M Masud Chowdhury focuses on the factors behind the change in ecosystems in southern
part of the Sundarbans, creating frustration among the people who are fishing in the area
RELATIVELY stable and vibrant marine ecosystems in southern-tip of the Sundarbans reserved forest (SRF) and adjoining off-shore islands are battling against 'visible changes' in the last couple of months.
Scores of big turtles are dying on the sea beaches adjacent to the SRF almost everyday for some undetected reasons. Experienced deep-sea fishermen in Dubla and other nearby islands of Bay of Bengal said that the sea was behaving in a weird-style this year.
Ventilating frustration, some of the fishermen said resource-rich "Swatch of No Ground" in deep sea is not giving positive response this year. They said that the southern islands of Sundarbans forest and 'fish-rich Swatch of No Ground' allured them to voyage all the way from their ancestral home in Kutubdia and other islands of Chittagong and Cox's Bazar in October 2000.

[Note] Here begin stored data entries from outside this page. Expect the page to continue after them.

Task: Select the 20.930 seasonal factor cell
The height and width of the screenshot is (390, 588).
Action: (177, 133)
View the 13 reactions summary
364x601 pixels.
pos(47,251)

"Last year (2000) we spent wonderful time in Dubla and nearby offshore islands. The sea was full of different fishes. Our fishing company earned a huge profit, said Anil Baharder, one of the leading fishermen. But this year we have decided to wind up our deep sea fishing mission in the last week of February," he added.
Echoing similar views Saber Ahmed of Kabir fishing company (Kutubdia Island), who had established independent wharf in Dubla island for downloading fishes, said illegal trawlers from Thailand, India and Myanmar were active in the Bay in hunting huge fishes.
"Some of the local fishermen are hunting baby-sharks to fill up their buckets this year," he said.
Marine ecologists admitted that the pattern of ecosystems in southern part of Sundarbans encountered change in the last few years. But they rejected the proposition that large-scale contamination had gripped waters of Bay of Bengal.
Big invertebrates like Jellyfish with long tentacles are visible on the surface waters within four to five kilometres off from Dubla and other offshore islands, they said adding that presence of Jellyfish, Octopuses and baby sharks in coastal water are indicative of good health of marine ecosystems.
The recent deaths of big turtles in the southern coast of Sundarbans are linked with some other factors, they said.
A draft report of the intergovernmental panel on climate change called "Considering Adaptation to Climate Change in the Sustainable Development in Bangladesh" has warned that the change could lead to a drop in the number of fresh-water (brackish) plants.
"Eventually, the species offering dense canopy cover in the Sundarbans would be gradually replaced by non-woody shrubs and bushes," the report said.
The process also could lead to extinction or degradation of the rich flora and fauna, including Bangladesh's Royal Bengal tigers which are on an endangered species list.
The Sundarbans, which stretch to neighbouring India's West Bengal state, is one of the United Nations' World Heritage sites.